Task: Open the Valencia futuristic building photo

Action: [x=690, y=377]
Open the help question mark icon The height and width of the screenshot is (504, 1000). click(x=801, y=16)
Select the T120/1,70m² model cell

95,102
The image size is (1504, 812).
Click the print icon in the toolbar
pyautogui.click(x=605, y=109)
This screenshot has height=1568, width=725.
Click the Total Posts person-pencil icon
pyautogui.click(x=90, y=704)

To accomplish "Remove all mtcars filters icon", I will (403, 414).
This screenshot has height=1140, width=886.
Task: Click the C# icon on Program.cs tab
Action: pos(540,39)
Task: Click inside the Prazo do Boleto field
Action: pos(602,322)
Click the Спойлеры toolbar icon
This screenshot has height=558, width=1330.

### EXERCISE
Only the lines from the one containing "Select the T120/1,70m² model cell" through the last line of the records are to be set down, exactly as they appear.

### OUTPUT FOR THIS TASK
Select the T120/1,70m² model cell

95,102
The image size is (1504, 812).
Click the print icon in the toolbar
pyautogui.click(x=605, y=109)
This screenshot has height=1568, width=725.
Click the Total Posts person-pencil icon
pyautogui.click(x=90, y=704)

To accomplish "Remove all mtcars filters icon", I will (403, 414).
This screenshot has height=1140, width=886.
Task: Click the C# icon on Program.cs tab
Action: pos(540,39)
Task: Click inside the Prazo do Boleto field
Action: pos(602,322)
Click the Спойлеры toolbar icon
This screenshot has height=558, width=1330.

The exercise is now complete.